Negli ultimi anni il cinema coreano sembra avere un rapporto sempre più stretto con la storia del Paese. È così?

Ryoo Seung-wan: Normalmente nell'industria cinematografica coreana la maggior parte dei film racconta storie contemporanee, ma è vero che una buona parte si concentra anche sul passato. A differenza del cinema americano non abbiamo quasi mai storie che riguardano il futuro. Penso sia così anche in Italia. I coreani come gli italiani sono un popolo molto attaccato al passato e forse è questo il motivo che ci spinge a realizzare film di questo tipo.

Hwang Jung-min: Come sapete la Corea in poco tempo ha vissuto momenti difficili: prima la Seconda guerra mondiale e subito dopo la guerra tra le due Coree.

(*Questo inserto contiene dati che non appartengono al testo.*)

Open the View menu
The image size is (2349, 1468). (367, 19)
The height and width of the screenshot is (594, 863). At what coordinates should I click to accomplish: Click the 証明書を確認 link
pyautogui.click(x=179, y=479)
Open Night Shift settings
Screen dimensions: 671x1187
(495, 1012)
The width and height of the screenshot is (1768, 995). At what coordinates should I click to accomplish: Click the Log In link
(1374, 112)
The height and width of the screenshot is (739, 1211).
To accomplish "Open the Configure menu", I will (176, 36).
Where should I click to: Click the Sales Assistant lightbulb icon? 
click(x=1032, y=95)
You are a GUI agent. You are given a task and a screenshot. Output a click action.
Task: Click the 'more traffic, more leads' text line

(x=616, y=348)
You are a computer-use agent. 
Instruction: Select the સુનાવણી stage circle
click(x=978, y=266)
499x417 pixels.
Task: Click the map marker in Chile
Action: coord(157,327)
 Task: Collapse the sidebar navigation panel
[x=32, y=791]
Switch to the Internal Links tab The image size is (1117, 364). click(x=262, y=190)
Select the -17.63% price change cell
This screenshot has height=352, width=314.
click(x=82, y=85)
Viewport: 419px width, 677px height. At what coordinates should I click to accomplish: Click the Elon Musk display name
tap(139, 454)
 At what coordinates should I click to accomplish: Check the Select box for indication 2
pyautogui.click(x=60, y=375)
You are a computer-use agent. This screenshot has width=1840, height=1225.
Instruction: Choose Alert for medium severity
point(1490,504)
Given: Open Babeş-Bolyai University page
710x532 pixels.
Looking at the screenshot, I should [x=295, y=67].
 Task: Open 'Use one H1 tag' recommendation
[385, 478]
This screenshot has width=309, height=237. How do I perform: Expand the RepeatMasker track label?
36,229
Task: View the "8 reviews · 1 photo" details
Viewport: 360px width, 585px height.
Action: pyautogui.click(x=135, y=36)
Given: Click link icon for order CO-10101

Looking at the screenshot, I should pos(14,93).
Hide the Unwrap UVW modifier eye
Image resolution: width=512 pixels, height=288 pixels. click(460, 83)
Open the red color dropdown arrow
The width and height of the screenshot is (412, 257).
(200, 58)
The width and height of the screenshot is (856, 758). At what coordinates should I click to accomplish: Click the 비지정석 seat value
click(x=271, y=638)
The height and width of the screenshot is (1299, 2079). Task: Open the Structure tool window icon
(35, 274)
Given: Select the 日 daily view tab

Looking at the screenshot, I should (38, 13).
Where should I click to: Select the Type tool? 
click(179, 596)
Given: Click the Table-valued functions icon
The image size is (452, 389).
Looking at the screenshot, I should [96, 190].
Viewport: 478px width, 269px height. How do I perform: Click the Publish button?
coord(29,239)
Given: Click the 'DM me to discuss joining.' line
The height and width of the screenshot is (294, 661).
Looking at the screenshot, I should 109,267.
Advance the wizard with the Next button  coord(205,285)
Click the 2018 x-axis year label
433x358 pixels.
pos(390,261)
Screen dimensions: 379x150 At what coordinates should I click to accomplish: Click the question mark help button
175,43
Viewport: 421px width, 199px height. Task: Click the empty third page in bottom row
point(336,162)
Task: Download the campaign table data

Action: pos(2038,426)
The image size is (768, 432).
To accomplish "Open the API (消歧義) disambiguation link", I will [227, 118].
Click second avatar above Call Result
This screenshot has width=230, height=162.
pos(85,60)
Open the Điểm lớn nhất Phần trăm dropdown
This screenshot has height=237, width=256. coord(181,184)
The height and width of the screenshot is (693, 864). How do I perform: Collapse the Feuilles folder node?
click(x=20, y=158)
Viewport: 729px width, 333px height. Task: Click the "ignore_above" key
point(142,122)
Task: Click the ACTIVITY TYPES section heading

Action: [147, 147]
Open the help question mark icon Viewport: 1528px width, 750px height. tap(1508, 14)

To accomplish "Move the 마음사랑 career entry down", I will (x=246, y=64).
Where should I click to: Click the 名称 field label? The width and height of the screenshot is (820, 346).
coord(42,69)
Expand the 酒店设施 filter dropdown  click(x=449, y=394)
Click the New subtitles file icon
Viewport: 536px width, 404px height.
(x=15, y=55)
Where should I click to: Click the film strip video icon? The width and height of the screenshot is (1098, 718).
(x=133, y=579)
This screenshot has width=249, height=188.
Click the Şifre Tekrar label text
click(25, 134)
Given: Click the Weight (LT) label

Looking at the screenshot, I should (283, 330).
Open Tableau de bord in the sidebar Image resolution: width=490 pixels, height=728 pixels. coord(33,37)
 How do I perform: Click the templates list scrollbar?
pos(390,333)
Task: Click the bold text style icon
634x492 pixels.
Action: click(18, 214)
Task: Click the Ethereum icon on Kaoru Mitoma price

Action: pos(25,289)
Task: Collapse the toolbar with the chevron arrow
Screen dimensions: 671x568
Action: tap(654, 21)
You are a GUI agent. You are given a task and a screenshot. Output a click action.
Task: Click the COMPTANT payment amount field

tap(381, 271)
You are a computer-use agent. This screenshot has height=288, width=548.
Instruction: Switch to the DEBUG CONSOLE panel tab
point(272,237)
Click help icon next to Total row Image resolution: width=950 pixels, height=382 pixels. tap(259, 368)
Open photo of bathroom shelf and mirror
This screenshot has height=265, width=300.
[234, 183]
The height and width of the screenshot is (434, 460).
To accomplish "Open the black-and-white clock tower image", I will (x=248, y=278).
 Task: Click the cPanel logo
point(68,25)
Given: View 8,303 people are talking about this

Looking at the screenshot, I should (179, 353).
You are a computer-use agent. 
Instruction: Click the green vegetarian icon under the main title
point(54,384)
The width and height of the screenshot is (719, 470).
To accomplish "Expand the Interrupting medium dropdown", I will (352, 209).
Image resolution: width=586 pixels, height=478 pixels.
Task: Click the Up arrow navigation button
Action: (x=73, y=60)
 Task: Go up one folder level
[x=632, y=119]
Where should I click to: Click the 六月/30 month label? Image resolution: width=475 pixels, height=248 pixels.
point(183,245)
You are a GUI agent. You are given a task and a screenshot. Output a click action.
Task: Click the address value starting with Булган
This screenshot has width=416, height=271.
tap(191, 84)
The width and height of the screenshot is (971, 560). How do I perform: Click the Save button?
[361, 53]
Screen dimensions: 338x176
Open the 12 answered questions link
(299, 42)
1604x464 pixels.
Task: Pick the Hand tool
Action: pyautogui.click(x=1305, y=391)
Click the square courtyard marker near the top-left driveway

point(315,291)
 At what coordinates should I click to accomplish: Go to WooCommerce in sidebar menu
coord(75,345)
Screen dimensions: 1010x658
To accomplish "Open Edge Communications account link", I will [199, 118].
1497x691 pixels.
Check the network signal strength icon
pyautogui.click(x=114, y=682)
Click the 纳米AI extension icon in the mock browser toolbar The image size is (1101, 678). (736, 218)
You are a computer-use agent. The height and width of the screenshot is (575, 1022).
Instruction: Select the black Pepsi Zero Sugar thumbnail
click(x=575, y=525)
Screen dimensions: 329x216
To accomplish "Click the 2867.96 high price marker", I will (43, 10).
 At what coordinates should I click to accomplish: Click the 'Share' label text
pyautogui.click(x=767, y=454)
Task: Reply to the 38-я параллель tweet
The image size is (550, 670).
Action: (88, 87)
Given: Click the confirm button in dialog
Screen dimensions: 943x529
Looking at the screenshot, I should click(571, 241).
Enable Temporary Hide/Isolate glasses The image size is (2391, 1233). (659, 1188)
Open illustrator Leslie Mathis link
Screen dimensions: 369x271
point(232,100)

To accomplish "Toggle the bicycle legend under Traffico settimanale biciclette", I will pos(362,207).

Negli anni successivi poi ha vissuto una modernizzazione molto rapida, c’è stato un grande sviluppo basato sul liberismo industriale, e oggi è uno dei Paesi più potenti a livello economico e finanziario. Tutto è avvenuto velocemente, senza fasi graduali, lasciando irrisolte anche certe questioni sociali, ed è per questo che probabilmente i film parlano spesso del passato recente. Il nostro cinema oggi sta elaborando la storia coreana del Novecento.

E lei come attore non è la prima volta che si ritrova a interpretare personaggi che attraversano la storia coreana moderna. Basta pensare oltre a The Battleship Island anche a Ode to My Father, che qui a Udine è stato premiato qualche anno fa.

Hwang: Non lo sapevo. Davvero è stato premiato? Comunque sì, tutti e due parlano della storia della Corea, ma io come attore mi sono concentrato soprattutto sul ruolo come uomo, cittadino, padre in entrambi i film.

Film, entrambi, dove ci sono scene in miniere. Ormai deve essere un esperto.

Hwang: (Ride) In Ode to My Father ho fatto scene nelle miniere molto faticose, così ho chiesto al regista di non inserirmi come minatore in questo film. Il mio personaggio lavora all’esterno, come musicista.

In una situazione difficile, durante la guerra e l’occupazione giapponese. Com’è stato confrontarsi con un periodo storico così delicato?

Ryoo: Sicuramente il nostro è un film scomodo, politicamente parlando. Quando abbiamo iniziato a lavorare a The Battleship Island, la situazione era particolare in Corea. C'era molta tensione con il Giappone, tra i governi, e lavorare a questo film non è stato facile. Da parte di tutto lo staff c'era tanta preoccupazione, però siamo riusciti a farlo e sono contento del risultato.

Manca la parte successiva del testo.